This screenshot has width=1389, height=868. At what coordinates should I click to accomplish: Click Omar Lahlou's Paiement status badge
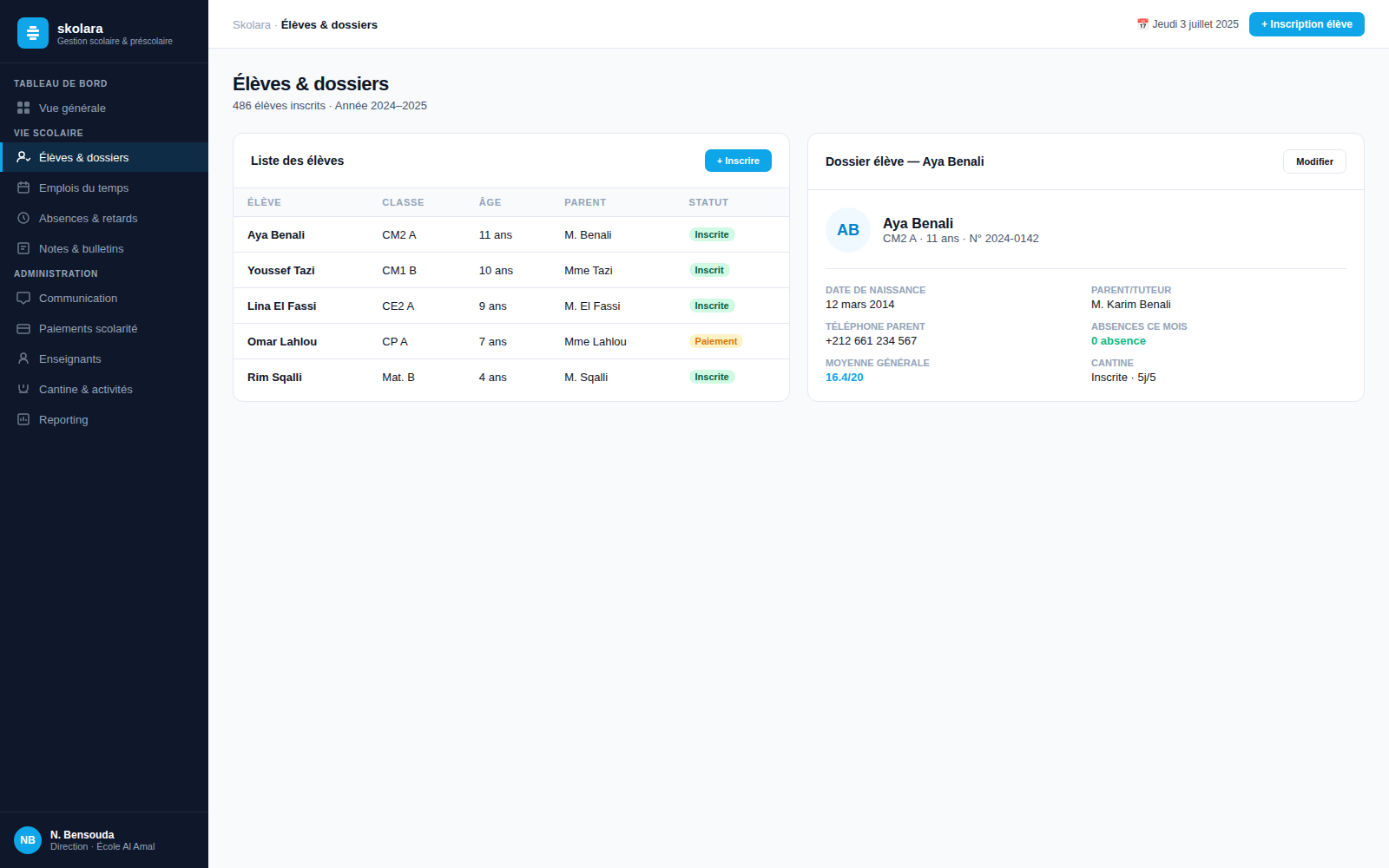click(x=716, y=341)
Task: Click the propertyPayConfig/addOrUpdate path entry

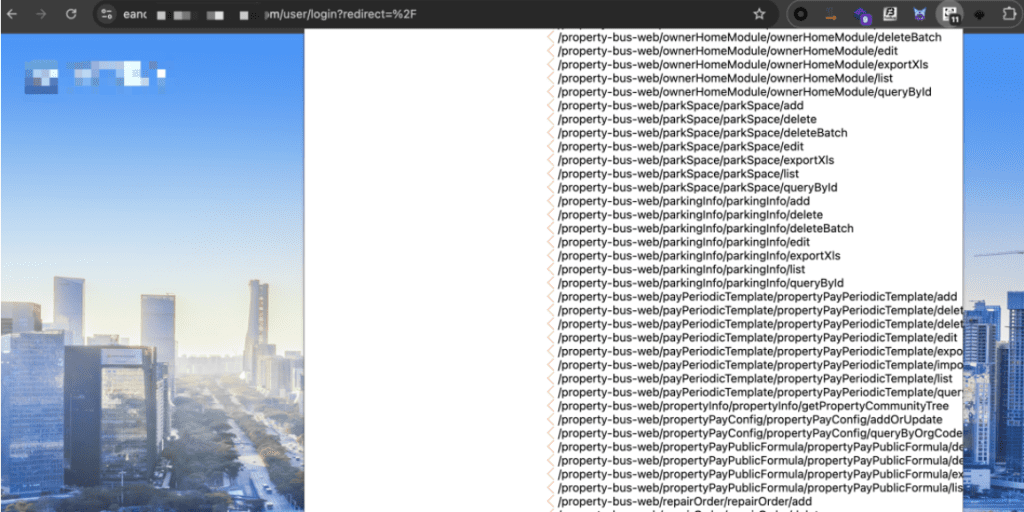Action: click(x=750, y=420)

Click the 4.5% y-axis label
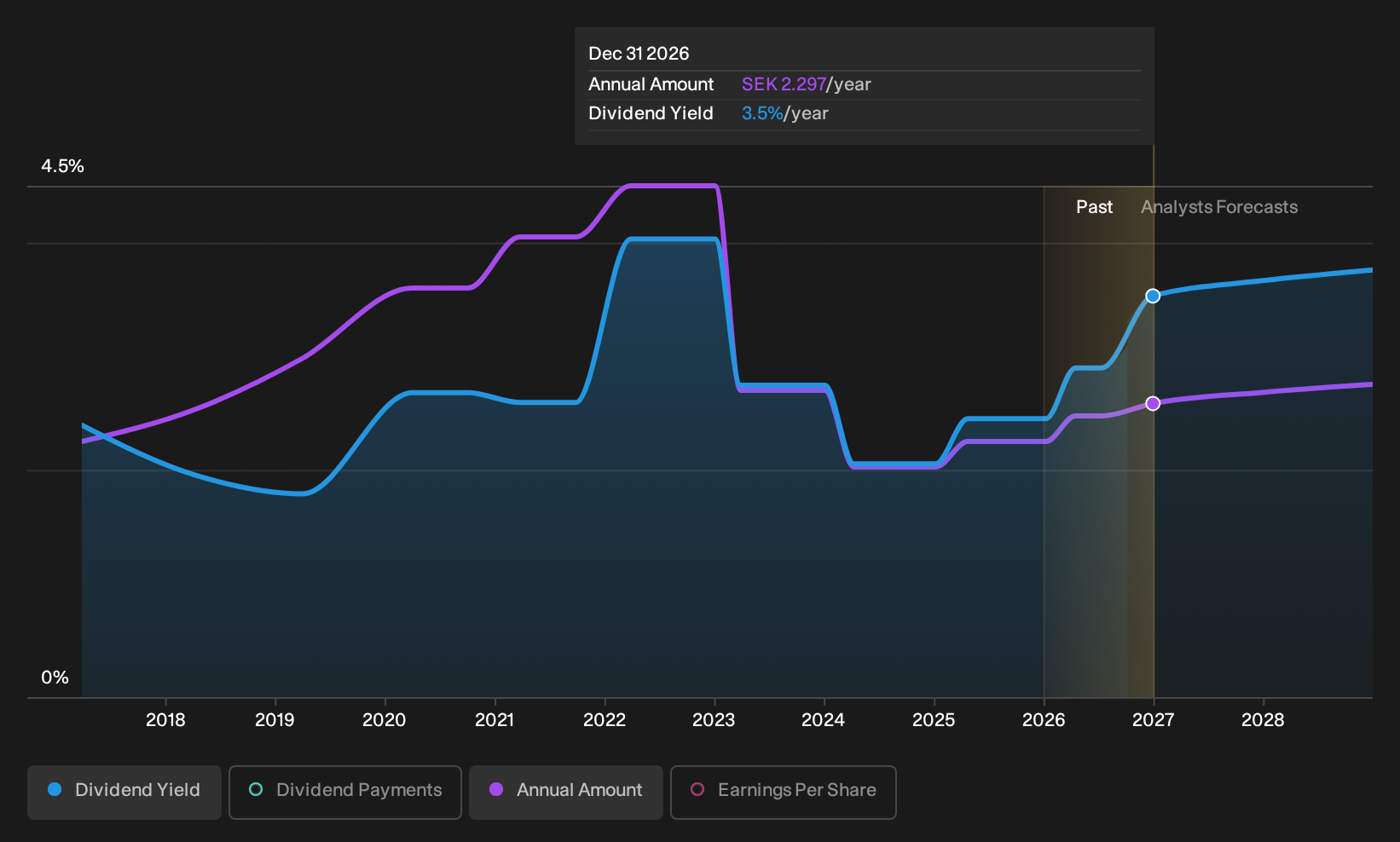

==================================================

• About this task
Quote the full listing above word for word; exclude every picture from the copy.

• Response to this exercise
This screenshot has width=1389, height=868. At what coordinates should I click to accomplish: Click Omar Lahlou's Paiement status badge
click(x=716, y=341)
Task: Click the propertyPayConfig/addOrUpdate path entry

Action: click(x=750, y=420)

Click the 4.5% y-axis label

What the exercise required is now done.